EXERCISE DIRECTIONS:
Format the material below as a JSON list of strings, with one string for each line and blank lines left out. Leave the pictures out.

DATA PROVIDED:
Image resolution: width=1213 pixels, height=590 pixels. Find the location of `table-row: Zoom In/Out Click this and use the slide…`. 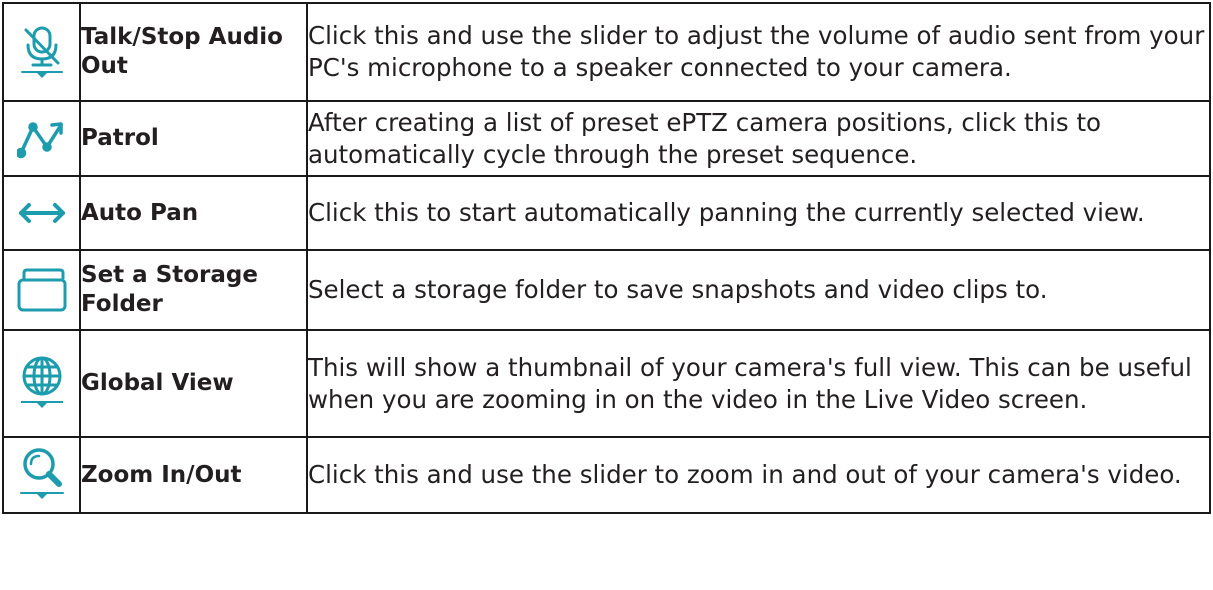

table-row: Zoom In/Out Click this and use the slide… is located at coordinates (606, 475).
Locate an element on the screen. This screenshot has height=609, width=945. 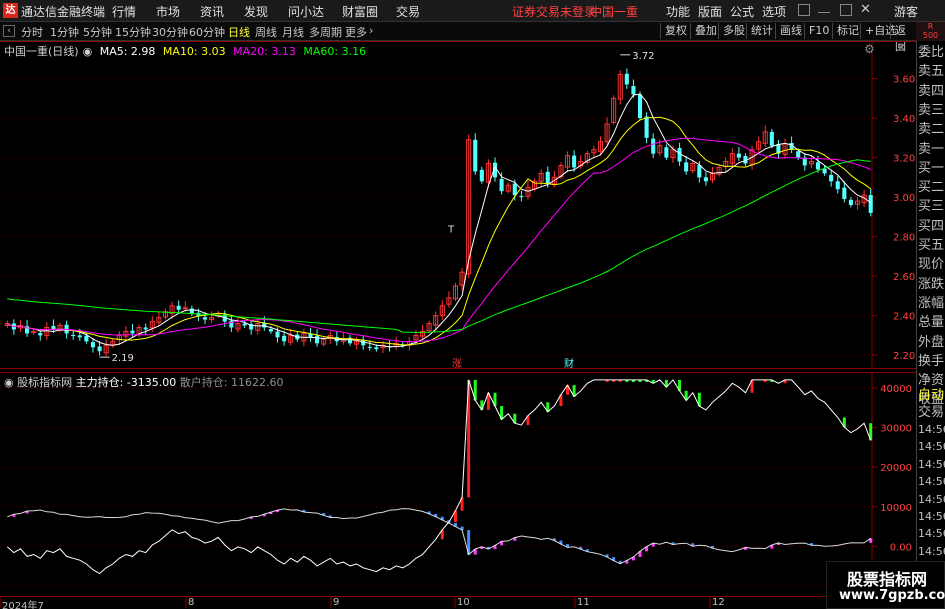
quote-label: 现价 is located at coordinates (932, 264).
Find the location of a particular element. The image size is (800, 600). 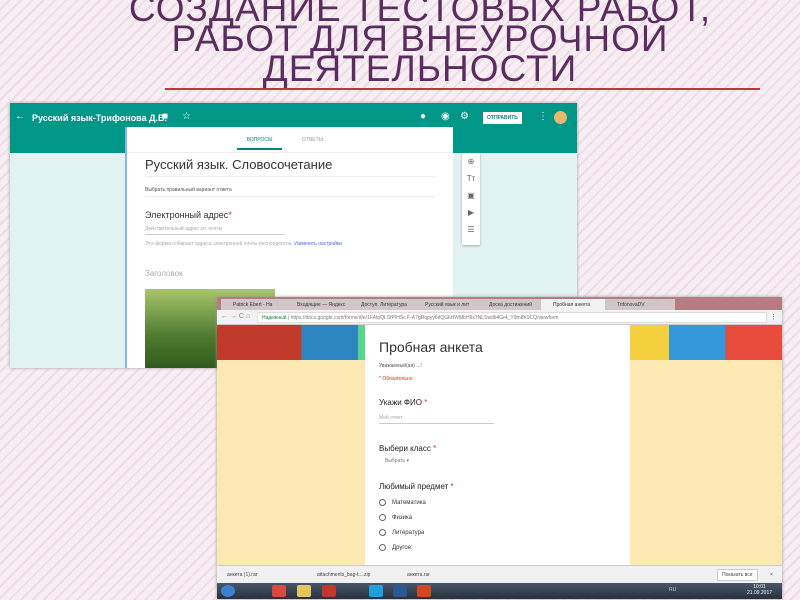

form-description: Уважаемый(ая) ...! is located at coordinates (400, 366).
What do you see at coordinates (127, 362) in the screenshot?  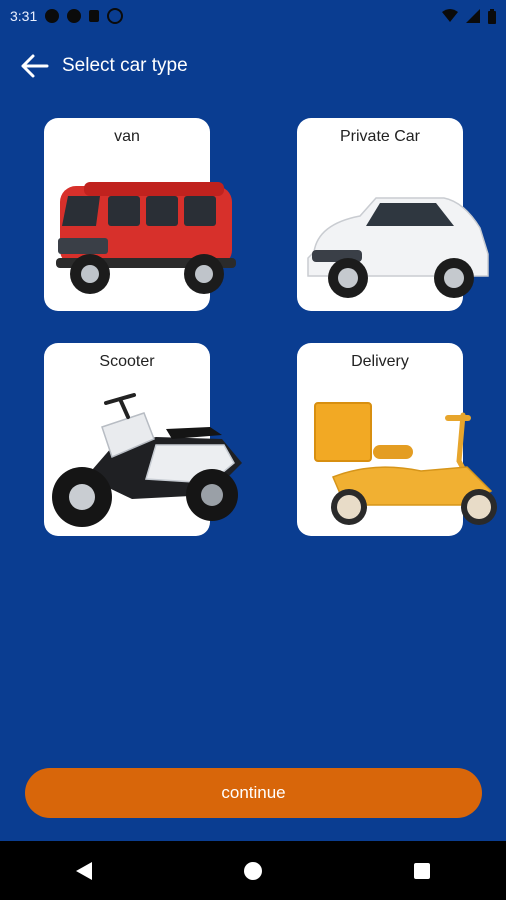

SOLVED EXERCISE:
[
  "Image resolution: width=1213 pixels, height=590 pixels. Find the location of `table-row: Zoom In/Out Click this and use the slide…`. ",
  "table-row: Zoom In/Out Click this and use the slide… is located at coordinates (606, 475).",
  "Locate an element on the screen. This screenshot has height=609, width=945. ",
  "quote-label: 现价 is located at coordinates (932, 264).",
  "Find the location of a particular element. The image size is (800, 600). ",
  "form-description: Уважаемый(ая) ...! is located at coordinates (400, 366).",
  "What do you see at coordinates (127, 362) in the screenshot?  "
]